Using the material that follows, output exactly the lines from the one containing "Open the Content Files tab" through the one containing "Task: Toggle the satellite layer thumbnail", with both ends kept.

=== DATA IN THIS EXERCISE ===

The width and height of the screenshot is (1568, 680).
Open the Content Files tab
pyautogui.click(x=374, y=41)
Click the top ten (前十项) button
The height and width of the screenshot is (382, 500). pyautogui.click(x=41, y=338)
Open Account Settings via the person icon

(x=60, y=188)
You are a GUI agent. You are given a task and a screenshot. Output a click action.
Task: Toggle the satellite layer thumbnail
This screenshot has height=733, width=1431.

===
=== DATA IN THIS EXERCISE ===

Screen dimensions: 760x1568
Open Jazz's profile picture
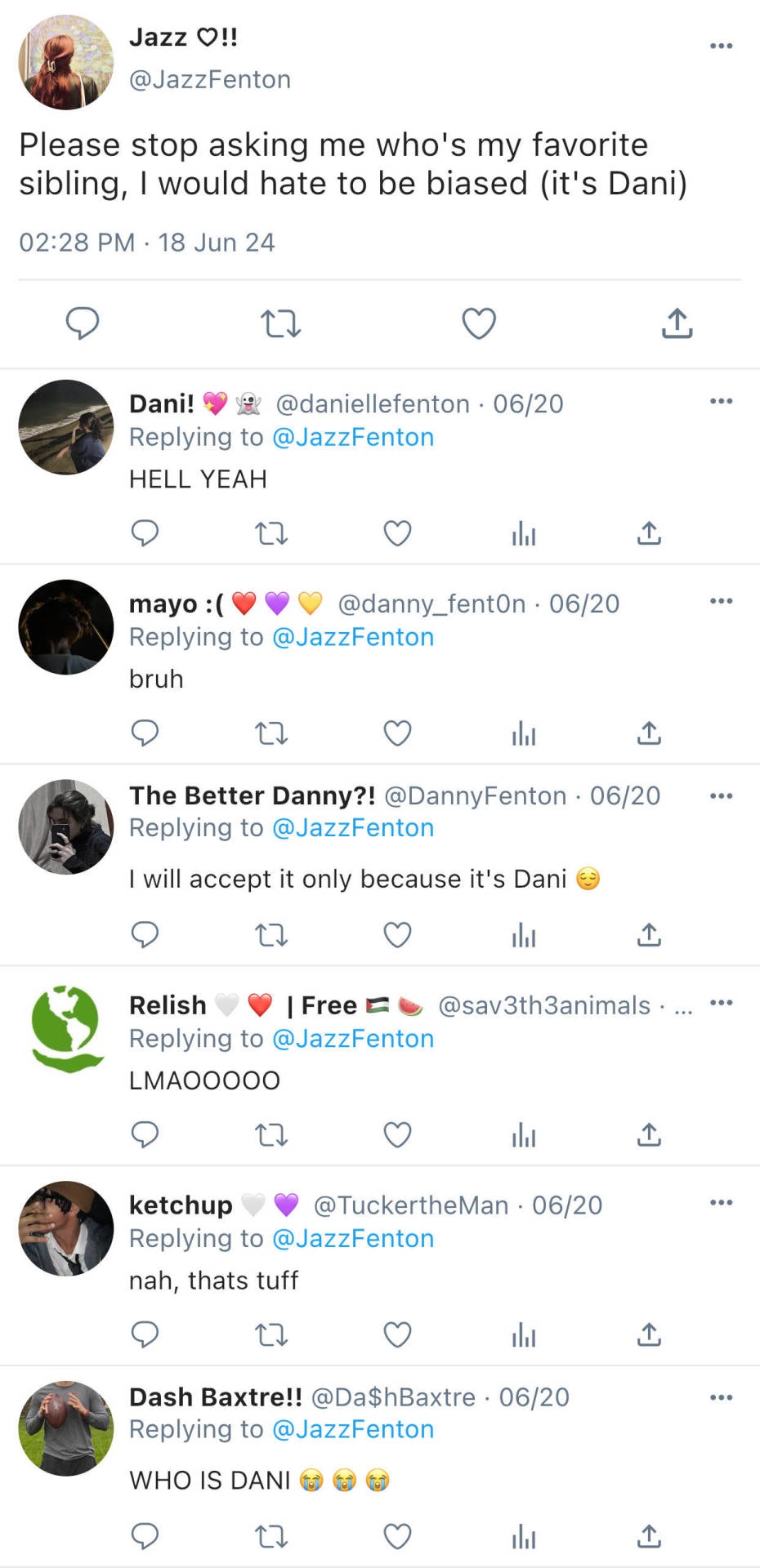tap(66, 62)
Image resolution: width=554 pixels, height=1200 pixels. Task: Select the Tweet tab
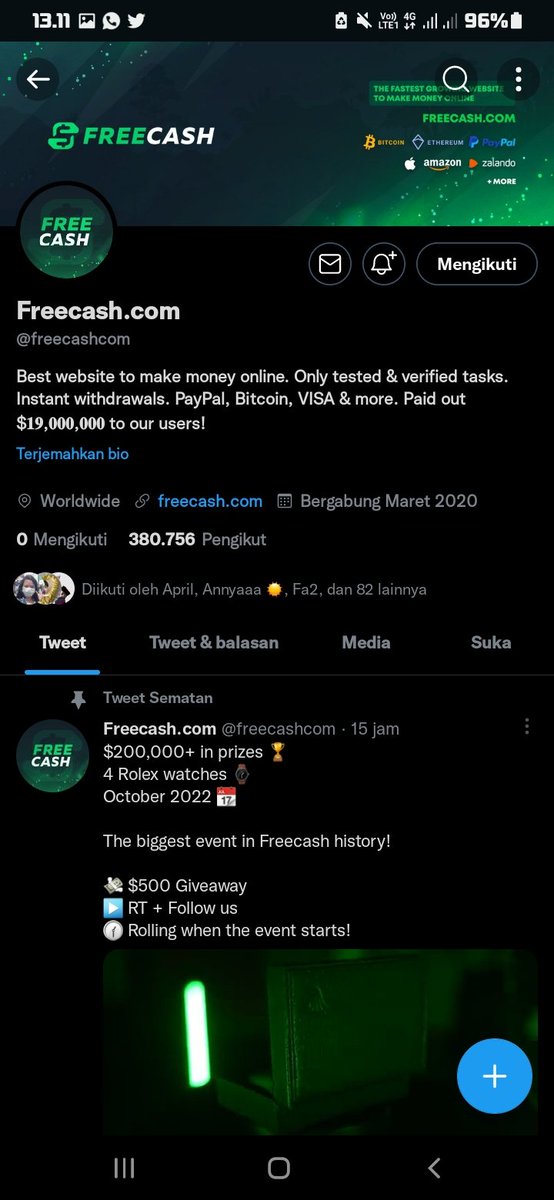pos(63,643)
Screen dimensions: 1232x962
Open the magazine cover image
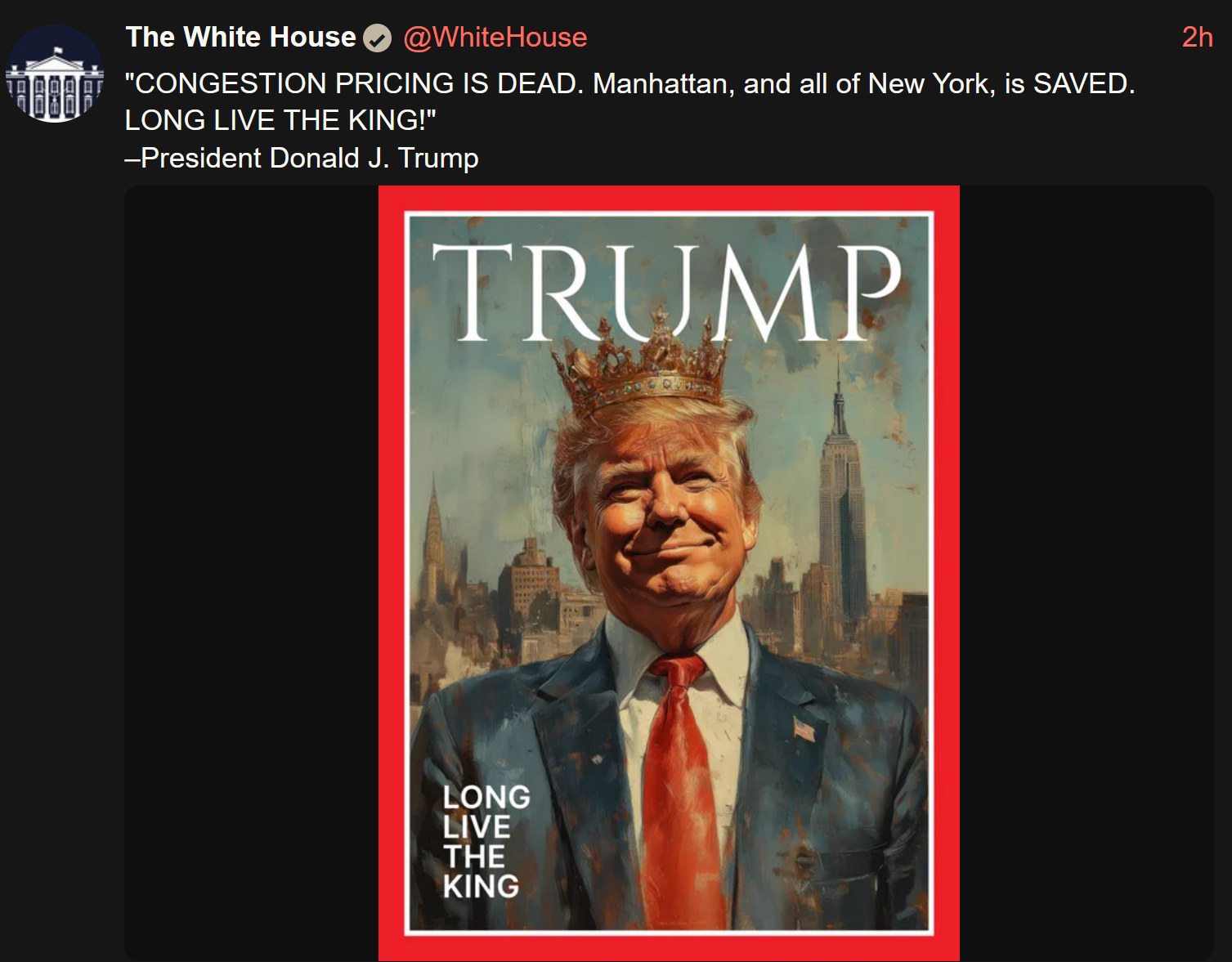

===

▸ **ANSWER**:
Open the Content Files tab
pyautogui.click(x=374, y=41)
Click the top ten (前十项) button
The height and width of the screenshot is (382, 500). pyautogui.click(x=41, y=338)
Open Account Settings via the person icon

(x=60, y=188)
You are a GUI agent. You are given a task and a screenshot. Output a click action.
Task: Toggle the satellite layer thumbnail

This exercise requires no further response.